(Dragør) – Genervte Lokalpolitiker nennen das Spiel der Jugendlichen mit den Sprüngen ins Hafenbecken von Dragør für reinen Idiotismus. Die Jungs wie Daniel Graae und seine Freunde hängen auf der Mole herum. Hier genießen sie die Sonne und das Wasser – geradezu perfekt an einem heißen Sommertag. Auf der Mole steht zudem ein hoher Mast.
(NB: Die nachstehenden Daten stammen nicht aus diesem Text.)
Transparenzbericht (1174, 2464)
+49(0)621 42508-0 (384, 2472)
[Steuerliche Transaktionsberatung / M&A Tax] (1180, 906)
Und im Sommer wird dieser Mast nur allzu gern benutzt, obwohl es streng verboten ist. Das Foto des Kommunalpolitikers Morten Dreyer zeigt es. „Der Mast ist 10 Meter hoch, also denke ich, es ist ein reiner Idiotismus, von dort oben aus ins Wasser zu springen. Sie können beim Sprung von von einer Böe erwischt werden, oder sie riskieren, beim Aufstieg abzugleiten. Wenn sie aus dem Gleichgewicht kommen, fallen sie auf Beton, und wenn sie vom Wind erfasst werden, fallen sie auch auf Beton.“

Auf seinem Bild ist eine Person an der Spitze des Mastes zu sehen – auf einer kleinen Plattform. Er ist kurz davor, ins Wasser zu springen. Morten Dreyer ist Mitglied im Stadtrat von Dragør, und er ist geschockt. „Ertens ist das Baden hier im Hafen verboten, und sie tun es trotzdem. Aber das ist lange noch kein Grund, auf den Mast zu klettern und vor dort aus herunterzuspringen. – Es ist ein Wunder, dass noch niemand dabei verunglückt ist.“

Morten Dreyer ist äußerst besorgt, aber der 18-jährige Daniel Graae und seine Freunde auf der Mole sehen das anders. „Es gibt viele, die vom Mast springen. Es ist tief und niemand ist bisher auf den Beton aufgeschlagen. Man kann sagen, dass immer etwas passieren kann. Aber noch ist nichts passiert, und Kinder und Erwachsene springen von dort oben. Ich denke, das ist in Ordnung“, sagt Daniel Graae. Er will nicht sagen, ob er selbst schon den gewagten Salto ausprobiert hat, aber es ist kein Sprung, der ihn erschreckt.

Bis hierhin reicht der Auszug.